--- DATA SUPPLIED ---

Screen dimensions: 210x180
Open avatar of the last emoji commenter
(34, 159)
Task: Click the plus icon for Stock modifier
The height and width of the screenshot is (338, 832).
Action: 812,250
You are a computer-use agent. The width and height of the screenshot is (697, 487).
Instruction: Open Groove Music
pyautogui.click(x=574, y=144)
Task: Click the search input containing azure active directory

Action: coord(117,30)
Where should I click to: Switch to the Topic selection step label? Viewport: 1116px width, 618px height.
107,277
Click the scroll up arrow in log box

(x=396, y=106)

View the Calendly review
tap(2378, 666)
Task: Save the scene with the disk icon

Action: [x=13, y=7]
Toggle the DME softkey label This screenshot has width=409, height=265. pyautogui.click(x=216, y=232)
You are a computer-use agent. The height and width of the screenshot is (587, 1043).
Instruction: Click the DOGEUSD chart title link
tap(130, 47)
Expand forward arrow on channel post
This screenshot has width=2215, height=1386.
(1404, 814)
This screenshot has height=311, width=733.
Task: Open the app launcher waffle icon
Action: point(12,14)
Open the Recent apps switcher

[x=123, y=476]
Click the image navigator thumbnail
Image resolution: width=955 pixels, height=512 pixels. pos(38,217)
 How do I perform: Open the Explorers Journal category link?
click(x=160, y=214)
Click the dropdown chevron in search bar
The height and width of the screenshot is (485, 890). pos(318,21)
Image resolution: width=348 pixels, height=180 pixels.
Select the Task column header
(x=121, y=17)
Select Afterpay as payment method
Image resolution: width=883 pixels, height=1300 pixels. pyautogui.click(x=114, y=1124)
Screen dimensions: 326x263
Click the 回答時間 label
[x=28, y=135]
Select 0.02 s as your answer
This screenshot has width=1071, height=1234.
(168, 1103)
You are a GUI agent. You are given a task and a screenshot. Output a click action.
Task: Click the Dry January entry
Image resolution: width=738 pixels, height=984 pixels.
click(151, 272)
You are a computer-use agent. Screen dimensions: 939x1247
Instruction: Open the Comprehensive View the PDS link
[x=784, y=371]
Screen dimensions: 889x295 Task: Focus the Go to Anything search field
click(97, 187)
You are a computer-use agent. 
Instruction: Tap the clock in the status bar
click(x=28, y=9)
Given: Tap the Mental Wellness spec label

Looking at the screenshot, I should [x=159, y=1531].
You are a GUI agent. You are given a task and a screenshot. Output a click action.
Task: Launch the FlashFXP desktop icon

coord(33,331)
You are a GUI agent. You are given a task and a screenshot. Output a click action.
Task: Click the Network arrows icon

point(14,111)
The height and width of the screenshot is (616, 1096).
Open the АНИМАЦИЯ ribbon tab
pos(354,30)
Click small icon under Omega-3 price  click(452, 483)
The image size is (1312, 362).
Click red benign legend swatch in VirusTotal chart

---

**ABOUT THIS TASK:** Set down, unchanged, the line that contains "Task: Click the Dry January entry" together with every later line in the records, through the last one.

**TASK OUTPUT:**
Task: Click the Dry January entry
Image resolution: width=738 pixels, height=984 pixels.
click(151, 272)
You are a computer-use agent. Screen dimensions: 939x1247
Instruction: Open the Comprehensive View the PDS link
[x=784, y=371]
Screen dimensions: 889x295 Task: Focus the Go to Anything search field
click(97, 187)
You are a computer-use agent. 
Instruction: Tap the clock in the status bar
click(x=28, y=9)
Given: Tap the Mental Wellness spec label

Looking at the screenshot, I should [x=159, y=1531].
You are a GUI agent. You are given a task and a screenshot. Output a click action.
Task: Launch the FlashFXP desktop icon

coord(33,331)
You are a GUI agent. You are given a task and a screenshot. Output a click action.
Task: Click the Network arrows icon

point(14,111)
The height and width of the screenshot is (616, 1096).
Open the АНИМАЦИЯ ribbon tab
pos(354,30)
Click small icon under Omega-3 price  click(452, 483)
The image size is (1312, 362).
Click red benign legend swatch in VirusTotal chart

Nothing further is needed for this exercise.